Before you pop open your laptop, however, you need to pull out your credit card. Starbucks and its partner, T-Mobile, charge $6 an hour for the “pay as you go” plan. Day passes or monthly subscriptions are available but can be used only at Starbucks stores and other T-Mobile partners like Borders bookstores.

The trouble is, an increasing number of cafe chains and restaurants like McDonalds, are starting to offer wifi, but always for a price. Are customers really willing to spend hours in a cafe - as in long enough to buy more than one cup of Joe or sweet treat - or does hourly wireless access just push patrons out the door?

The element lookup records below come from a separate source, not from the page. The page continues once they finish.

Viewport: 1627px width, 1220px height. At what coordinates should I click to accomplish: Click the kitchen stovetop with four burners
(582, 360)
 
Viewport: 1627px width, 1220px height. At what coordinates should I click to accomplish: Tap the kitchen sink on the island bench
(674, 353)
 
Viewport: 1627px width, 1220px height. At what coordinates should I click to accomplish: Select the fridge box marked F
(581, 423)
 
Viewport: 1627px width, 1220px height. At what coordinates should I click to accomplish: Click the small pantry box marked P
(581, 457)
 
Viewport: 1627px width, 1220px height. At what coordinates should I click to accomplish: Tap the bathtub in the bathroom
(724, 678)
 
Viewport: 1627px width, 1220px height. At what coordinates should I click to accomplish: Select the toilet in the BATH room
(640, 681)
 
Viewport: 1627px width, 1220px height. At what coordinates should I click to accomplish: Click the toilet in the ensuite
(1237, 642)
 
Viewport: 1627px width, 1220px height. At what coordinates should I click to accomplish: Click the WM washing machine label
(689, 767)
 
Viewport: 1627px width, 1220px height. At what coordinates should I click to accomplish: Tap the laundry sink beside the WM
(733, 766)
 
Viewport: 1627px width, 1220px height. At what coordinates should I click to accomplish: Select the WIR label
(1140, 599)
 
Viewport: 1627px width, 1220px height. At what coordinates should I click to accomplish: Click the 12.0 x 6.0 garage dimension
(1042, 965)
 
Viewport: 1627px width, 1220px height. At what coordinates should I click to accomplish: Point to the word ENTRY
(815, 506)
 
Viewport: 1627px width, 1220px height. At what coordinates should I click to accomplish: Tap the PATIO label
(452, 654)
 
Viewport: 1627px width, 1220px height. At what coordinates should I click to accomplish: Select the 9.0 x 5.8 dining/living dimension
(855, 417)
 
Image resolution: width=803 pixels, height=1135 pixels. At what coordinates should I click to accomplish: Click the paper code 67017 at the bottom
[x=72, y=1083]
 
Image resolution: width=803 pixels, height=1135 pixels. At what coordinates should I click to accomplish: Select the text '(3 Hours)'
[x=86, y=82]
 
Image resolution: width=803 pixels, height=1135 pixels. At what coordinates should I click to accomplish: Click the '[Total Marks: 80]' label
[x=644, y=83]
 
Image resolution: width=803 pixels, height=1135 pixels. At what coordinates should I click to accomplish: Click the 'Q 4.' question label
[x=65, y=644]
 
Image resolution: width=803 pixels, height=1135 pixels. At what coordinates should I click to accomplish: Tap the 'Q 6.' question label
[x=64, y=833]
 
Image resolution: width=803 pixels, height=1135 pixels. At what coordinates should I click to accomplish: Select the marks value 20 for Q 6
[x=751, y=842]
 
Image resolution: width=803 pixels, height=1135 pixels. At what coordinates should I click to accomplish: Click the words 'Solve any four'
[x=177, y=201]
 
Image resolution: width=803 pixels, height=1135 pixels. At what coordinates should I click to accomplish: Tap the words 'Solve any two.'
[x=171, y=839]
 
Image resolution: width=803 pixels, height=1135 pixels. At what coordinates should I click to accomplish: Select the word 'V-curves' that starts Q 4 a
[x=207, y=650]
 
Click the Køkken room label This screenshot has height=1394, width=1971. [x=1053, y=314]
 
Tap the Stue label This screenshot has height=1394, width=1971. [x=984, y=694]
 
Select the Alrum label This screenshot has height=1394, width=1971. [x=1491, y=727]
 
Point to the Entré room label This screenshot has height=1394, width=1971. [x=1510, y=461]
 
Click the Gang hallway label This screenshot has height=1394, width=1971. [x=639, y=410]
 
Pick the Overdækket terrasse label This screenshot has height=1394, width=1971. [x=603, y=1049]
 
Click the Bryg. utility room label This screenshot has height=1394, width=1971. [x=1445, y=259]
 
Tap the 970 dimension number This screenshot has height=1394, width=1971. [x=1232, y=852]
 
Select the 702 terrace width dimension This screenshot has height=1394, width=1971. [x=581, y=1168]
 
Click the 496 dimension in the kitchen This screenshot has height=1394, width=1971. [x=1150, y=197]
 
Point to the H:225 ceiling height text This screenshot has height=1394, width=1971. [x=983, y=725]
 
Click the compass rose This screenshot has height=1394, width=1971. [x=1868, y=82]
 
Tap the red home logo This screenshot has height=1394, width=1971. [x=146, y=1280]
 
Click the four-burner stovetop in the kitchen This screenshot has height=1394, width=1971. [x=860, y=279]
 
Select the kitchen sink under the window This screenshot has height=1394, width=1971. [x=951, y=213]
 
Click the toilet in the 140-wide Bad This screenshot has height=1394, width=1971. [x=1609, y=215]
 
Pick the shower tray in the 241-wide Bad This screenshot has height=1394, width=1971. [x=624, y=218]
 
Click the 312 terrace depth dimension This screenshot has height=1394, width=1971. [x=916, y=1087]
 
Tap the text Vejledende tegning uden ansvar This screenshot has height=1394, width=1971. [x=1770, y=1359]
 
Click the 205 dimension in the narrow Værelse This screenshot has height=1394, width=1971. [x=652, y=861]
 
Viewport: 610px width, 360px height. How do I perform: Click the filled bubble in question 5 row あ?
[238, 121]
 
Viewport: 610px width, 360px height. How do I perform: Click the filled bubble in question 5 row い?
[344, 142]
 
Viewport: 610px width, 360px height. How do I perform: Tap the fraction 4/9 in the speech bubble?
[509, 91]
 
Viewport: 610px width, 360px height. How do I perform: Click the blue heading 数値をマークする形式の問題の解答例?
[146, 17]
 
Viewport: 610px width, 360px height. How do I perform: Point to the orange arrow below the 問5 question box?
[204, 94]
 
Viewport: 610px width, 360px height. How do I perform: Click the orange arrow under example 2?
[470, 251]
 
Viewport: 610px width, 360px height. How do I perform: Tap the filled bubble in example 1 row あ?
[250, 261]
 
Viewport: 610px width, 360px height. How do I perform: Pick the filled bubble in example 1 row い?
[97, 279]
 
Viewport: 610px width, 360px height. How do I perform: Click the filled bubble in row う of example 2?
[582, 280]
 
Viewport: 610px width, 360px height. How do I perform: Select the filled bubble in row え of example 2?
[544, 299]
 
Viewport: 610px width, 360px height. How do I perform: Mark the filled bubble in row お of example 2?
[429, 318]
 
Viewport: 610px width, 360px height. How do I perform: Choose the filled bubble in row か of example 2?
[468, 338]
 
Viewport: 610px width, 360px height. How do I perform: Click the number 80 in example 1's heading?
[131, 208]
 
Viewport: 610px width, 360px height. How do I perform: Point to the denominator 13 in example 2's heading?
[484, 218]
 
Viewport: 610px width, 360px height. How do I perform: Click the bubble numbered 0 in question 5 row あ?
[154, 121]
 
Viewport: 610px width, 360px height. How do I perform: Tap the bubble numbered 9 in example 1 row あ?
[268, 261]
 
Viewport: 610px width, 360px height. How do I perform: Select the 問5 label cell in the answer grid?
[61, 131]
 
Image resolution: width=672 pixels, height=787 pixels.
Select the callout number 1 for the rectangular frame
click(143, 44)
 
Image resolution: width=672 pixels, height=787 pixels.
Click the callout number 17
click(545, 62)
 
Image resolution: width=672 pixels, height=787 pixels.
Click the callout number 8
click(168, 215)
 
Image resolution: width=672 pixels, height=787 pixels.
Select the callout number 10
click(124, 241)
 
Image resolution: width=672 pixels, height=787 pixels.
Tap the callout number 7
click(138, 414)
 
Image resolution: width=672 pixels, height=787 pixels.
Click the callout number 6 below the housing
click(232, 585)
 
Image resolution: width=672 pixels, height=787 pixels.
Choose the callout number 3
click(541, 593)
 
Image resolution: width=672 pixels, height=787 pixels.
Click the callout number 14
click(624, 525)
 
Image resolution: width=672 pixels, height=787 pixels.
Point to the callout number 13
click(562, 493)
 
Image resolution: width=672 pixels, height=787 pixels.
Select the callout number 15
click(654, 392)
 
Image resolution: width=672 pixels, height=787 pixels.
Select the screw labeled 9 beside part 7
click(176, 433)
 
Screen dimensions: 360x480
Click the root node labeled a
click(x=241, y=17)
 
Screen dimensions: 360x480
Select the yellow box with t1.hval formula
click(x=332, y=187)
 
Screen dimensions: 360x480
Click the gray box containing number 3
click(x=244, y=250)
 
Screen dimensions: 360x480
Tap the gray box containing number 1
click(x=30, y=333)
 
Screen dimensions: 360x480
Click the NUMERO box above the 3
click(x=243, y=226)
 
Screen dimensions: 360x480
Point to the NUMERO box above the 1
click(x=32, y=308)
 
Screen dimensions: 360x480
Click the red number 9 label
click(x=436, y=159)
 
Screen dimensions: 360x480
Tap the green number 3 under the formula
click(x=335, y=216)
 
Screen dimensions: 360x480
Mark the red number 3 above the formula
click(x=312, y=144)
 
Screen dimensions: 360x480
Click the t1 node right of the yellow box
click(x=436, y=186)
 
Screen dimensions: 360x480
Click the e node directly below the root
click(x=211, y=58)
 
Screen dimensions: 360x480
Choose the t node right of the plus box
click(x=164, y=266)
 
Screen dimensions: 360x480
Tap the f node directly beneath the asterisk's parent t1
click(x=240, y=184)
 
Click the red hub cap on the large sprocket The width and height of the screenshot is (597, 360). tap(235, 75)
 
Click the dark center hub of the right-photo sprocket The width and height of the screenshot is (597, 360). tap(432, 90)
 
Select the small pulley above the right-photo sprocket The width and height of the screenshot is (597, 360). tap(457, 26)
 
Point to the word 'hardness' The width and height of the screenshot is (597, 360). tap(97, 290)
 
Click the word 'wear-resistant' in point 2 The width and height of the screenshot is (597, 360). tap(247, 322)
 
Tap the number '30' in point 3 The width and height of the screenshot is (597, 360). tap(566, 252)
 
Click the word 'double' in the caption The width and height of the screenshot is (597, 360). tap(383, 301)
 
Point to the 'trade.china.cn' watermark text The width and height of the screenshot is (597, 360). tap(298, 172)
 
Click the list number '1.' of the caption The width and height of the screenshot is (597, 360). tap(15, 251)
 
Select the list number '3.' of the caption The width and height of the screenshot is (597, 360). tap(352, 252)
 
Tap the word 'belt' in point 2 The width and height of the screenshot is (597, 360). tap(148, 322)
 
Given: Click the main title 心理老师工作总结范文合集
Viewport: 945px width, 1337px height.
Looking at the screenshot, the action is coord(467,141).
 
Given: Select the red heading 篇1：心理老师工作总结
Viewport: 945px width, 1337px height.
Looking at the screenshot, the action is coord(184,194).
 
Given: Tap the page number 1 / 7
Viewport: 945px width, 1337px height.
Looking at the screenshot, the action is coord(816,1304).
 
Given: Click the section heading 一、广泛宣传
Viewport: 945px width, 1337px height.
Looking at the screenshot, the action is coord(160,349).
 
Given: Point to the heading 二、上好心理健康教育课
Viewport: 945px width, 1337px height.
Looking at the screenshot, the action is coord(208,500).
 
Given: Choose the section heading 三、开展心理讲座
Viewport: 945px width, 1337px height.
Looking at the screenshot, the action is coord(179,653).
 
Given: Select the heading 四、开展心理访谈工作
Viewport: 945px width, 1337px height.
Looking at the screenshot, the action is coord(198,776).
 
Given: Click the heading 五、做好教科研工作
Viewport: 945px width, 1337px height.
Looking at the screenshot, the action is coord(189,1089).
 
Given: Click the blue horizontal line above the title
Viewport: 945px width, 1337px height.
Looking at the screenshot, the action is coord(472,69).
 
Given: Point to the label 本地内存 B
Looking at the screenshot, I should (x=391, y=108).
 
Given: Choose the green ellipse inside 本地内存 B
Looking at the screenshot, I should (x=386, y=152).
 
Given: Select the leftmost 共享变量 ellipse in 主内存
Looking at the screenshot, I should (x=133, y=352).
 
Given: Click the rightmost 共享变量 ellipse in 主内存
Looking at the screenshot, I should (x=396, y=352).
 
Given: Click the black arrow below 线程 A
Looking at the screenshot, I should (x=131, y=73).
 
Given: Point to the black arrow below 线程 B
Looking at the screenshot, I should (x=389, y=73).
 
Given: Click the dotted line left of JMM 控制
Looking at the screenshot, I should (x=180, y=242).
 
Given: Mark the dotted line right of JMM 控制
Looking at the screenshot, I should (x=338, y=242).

According to the Times, in the 1920s, when air-conditioning began to be installed in movie theaters, owners would spend about $50,000 (roughly equivalent to $570,000 today) to transform the property into a “cold spot.” Of course, cold air was harder to come by mid-summer in those days and crowds would gather, eat movie-theater treats and well, everyone was happy.

While wifi isn't as expensive as "cold air," it might be time for owners to consider throwing down free wifi for all. I know I'm more likely to get the chai and scone when I know the geeksugar access is free.